Boost ML accuracy with hyperparameter tuning (with a fun twist)
Building a machine learning model isn’t always as easy as running .fit() and calling it a day. Sometimes, you need to eke out a little more accuracy, because even a 1% improvement can mean a lot to the bottom line. Many machine learning models have a lot of buttons and knobs you can adjust. Changing one value here, tweaking another value there, checking the accuracy one at a time, making sure it’s generalizable and not overfitting… it’s a lot of work to find the right model. Needless to say, trying all of these different combinations by hand can be a tedious task. But it doesn’t have to be. We can have the computer do it for us, and more importantly, intelligently. Enter: hyperparameter autotuning. Let’s talk about what it is first.
A hyperparameter is a configuration value that you set before training a machine learning model. It controls how the learning happens. Think of it like baking a cake:
- The recipe is your model
- The cake batter is your training data
- The oven temperature, baking time, and pan size are your hyperparameters
Let’s say your standard recipe says to use a 12-inch diameter cake pan and bake it at 350 degrees Fahrenheit for 30 minutes. These are the suggested values that make a good cake in most situations. But what if you wanted a smaller cake? Should you change the temperature? What about the baking time? If you have prior knowledge of what works, then you can make some estimates of what cooking time and even temperature to use. If you had an unlimited amount of cake batter, you can try as many combinations of these as you wanted to, learning from what works and what doesn’t to bake the perfect cake. That’s what intelligent hyperparameter autotuning does.
When you perform hyperparameter autotuning on your model, you’re asking the computer to try different combinations of hyperparameters and estimate how it improves a performance metric. For example: sum of squared errors, accuracy, misclassification rate, F1 score, etc. Your goal is to maximize or minimize some metric against validation data.
Overfitting can ruin your cake
So why don’t we just find the absolute best set of hyperparameters for every model all the time? There’s a catch to this: you’re at risk of overfitting your data, you’re making your model harder to interpret, it can take a lot of time, and it’s computationally expensive. When you overfit your training data, the model is harder to generalize. Even worse, when you start changing values of hyperparameters, your model is harder to understand. To see why this is, let’s go back to our cake analogy.
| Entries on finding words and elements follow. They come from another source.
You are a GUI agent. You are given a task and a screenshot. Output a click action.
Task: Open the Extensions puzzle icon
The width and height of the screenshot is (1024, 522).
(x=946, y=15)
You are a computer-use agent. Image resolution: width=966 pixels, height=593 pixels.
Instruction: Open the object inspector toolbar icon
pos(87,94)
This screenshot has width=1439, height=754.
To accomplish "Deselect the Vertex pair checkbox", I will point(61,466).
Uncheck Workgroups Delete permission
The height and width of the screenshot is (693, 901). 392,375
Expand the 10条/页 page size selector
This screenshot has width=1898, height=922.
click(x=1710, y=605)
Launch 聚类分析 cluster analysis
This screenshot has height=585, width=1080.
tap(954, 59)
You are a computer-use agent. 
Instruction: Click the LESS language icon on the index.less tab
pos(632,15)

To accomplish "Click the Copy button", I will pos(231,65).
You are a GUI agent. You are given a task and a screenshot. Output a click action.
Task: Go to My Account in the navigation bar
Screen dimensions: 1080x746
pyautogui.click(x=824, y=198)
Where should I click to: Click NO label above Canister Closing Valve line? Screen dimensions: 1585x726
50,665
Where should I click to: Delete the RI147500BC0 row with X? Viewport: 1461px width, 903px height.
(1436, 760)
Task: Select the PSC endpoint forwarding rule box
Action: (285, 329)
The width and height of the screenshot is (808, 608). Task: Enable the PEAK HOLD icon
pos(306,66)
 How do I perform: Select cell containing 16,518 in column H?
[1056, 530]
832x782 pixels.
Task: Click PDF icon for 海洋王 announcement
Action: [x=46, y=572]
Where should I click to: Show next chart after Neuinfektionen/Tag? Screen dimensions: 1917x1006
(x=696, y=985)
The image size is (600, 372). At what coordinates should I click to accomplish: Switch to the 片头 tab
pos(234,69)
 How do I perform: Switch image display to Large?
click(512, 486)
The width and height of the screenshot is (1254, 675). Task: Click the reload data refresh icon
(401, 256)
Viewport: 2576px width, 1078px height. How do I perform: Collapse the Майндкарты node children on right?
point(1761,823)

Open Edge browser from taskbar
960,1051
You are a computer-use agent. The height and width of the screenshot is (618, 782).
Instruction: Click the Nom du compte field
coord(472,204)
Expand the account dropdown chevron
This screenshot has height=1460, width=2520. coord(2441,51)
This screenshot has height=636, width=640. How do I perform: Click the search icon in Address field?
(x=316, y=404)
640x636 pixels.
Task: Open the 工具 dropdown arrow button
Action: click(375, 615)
You’ve made a bunch of cake batter using your favorite ingredients and derived the best instructions for the ultimate cake. You spent hundreds of dollars on ingredients, countless hours experimenting, and have one hefty electric bill. But this is all a one-time cost, right? You invite your friends over to try your ultimate cake, and they agree: it’s an incredible cake. One of your friends says they’re having a party and wants you to bake a cake for it. Your friend has all the ingredients you need and even offered their oven and kitchen. On the day of the party, you go to your friend’s house and bake the cake using your precise instructions. Your friend says to everyone, “This is the best cake you will ever eat!” When they all taste it, it’s…just okay. Not bad, not great, but certainly not living up to the hype. What happened?
You think back to what could have gone wrong. You know you used the same instructions as you did last time, and you definitely used the same type of ingredients. But wait: your friend had slightly different forms of ingredients. The flour was organic, the sugar was cane sugar, and she had a gas convection oven while you had a standard electric. Your cake recipe was great for your environment, not all possible environments. Not only do all these things not work together with your instructions, but you don’t know why they don’t. You’re going to need to do even more experiments to generalize it better. Time to break out the credit card and start baking up a storm once again.
Stress-testing the recipe
When you’re performing hyperparameter autotuning, it’s vitally important to validate your results to help generalize the model. Real-world data is full of variance, and your training data may only capture some of it. One of the most common ways is k-fold cross-validation: split the data into k parts, train the model k times against k-1 parts of data, reserving 1 for validation, then taking the average accuracy metric across all k trials. A well-generalized model performs accurately and consistently not only on the training data but also on new, unseen data, just like baking a cake in someone else’s kitchen with different variations of ingredients.
Imagine you have access to five kitchens, each stocked with all the ingredients and tools to bake a cake. Each kitchen is slightly different: one uses a gas oven while the other is electric, one has organic flour and the other has all-purpose flour, etc. You refine your recipe using four of the five kitchens, then try the final result in the fifth. You repeat this process four more times so that every kitchen is used at least once as the test kitchen.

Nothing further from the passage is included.